My interest in improving health care accessibility for patients with disabilities began in medical school. For the first time, I saw the real challenges these patients faced: appointments that took significantly longer due to accessibility barriers, health care professionals struggling to navigate limited time and resources, and patients growing frustrated because their needs weren’t being met. It became clear that our system was not designed to provide equitable care for people with disabilities.

Disability awareness remains limited in health care, despite the fact that one in four adults in the United States experiences some form of disability. The CDC defines disability as a condition that affects a person’s ability to perform daily activities or interact with the world. Yet, disability is not the opposite of health. With the right systems in place, people with disabilities can live full and healthy lives.

However, systemic barriers—such as inaccessible exam tables, lack of transfer equipment, and communication hurdles—continue to hamper gynecologic and reproductive health care. These challenges contribute to delayed diagnoses, emotional trauma, and poorer health outcomes. These barriers also discourage patients from seeking care, perpetuating a cycle of unmet medical needs. As ob-gyns, we have an opportunity and responsibility to change this reality. That’s why I launched a quality improvement initiative called Improving Gynecologic Resources for Accessibility, Collaboration, and Education, also known as iGRACE.

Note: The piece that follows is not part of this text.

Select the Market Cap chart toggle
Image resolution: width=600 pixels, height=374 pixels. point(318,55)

iGRACE aims to assess health care professional and patient perspectives on accessibility in ob-gyn clinics, with the goal of informing policy changes, education efforts, and resource allocation. Our team includes health care professionals, disability advocates, and patients with disabilities—including Cody Unser, who became paralyzed at age 12 from transverse myelitis and has since dedicated her career to disability advocacy, and Ashira Greenberg, who was born with a disability and is a leader in the field of disability advocacy with local and national groups. Both Cody and Ashira have significantly shaped the direction of this project: Ashira’s work has helped to influence practice changes and highlight the needs of people with disabilities in reproductive health care, and Cody’s lecture, Wheelchair Barbie Goes to the Gynecologist, has shed light on the unique challenges patients with disabilities face in reproductive health care.

Accessible care is not a privilege—it’s a right. By recognizing and addressing these disparities, we can build a system where every patient, regardless of ability, receives the care they deserve.


Ashley Hilton, MD, FACOG, is a fellow in the division of urogynecology and reconstructive pelvic surgery at the University of Colorado. Passionate about medical education and mentorship, she has led initiatives to support trainees applying to fellowship, including workshops on CV development and interview preparation. Dr. Hilton is also an advocate for disability awareness and accessibility in ob-gyn care, drawing from her personal experiences to drive meaningful change in the field. Her research focuses on advancing surgical outcomes and improving patient-centered care in urogynecology.

Ashira Greenberg, MPH, CHES (she/her), is a certified health education specialist with a passion for autonomy in sexual and reproductive health and improving disability awareness in local and national clinical practices. She earned her master’s in public health from Columbia University. Greenberg identifies as a disabled person and as a person with a disability, using both identity-first and person-first language to describe her personal experience with disability.